**WORK ITEM**
For each line of the listing that holds "will", show the full line.

*** Begin section ***

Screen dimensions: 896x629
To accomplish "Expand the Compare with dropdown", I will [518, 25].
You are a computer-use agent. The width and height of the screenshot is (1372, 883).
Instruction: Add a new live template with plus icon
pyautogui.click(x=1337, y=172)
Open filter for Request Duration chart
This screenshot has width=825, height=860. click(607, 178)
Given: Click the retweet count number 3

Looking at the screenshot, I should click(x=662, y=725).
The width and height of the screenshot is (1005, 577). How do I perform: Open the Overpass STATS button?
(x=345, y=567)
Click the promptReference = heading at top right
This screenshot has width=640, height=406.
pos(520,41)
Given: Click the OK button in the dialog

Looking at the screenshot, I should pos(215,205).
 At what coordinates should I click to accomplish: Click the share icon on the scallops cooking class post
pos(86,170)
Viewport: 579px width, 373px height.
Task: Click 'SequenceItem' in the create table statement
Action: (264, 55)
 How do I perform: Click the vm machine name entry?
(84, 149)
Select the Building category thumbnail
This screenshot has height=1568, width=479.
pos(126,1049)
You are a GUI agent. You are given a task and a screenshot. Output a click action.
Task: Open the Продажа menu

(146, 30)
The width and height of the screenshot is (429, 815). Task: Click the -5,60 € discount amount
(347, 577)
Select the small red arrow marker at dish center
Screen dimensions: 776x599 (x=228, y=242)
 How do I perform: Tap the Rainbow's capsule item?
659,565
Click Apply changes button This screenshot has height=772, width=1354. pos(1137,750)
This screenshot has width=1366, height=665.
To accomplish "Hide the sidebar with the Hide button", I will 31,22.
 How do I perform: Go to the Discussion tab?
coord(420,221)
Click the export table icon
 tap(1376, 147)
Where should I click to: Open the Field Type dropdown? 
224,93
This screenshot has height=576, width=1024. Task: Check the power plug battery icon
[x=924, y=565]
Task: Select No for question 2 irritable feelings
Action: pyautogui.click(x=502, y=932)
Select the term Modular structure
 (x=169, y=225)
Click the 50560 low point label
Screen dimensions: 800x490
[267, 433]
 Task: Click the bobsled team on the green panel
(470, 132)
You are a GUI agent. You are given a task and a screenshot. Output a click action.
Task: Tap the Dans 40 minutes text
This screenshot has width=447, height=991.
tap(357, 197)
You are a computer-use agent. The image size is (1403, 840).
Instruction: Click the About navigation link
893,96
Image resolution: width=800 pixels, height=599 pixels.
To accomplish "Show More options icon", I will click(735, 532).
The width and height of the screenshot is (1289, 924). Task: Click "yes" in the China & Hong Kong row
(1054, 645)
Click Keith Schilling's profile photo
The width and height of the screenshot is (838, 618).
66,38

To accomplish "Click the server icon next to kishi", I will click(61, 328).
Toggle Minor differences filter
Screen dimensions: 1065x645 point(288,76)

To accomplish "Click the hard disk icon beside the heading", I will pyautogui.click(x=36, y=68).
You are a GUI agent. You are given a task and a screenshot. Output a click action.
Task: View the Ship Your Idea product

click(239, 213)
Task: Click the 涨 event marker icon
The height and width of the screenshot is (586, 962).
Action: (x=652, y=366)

*** End section ***

**REPLY TO THE EXERCISE**
To accomplish "Expand the Compare with dropdown", I will [518, 25].
To accomplish "Hide the sidebar with the Hide button", I will 31,22.
To accomplish "Show More options icon", I will click(735, 532).
To accomplish "Click the server icon next to kishi", I will click(61, 328).
To accomplish "Click the hard disk icon beside the heading", I will pyautogui.click(x=36, y=68).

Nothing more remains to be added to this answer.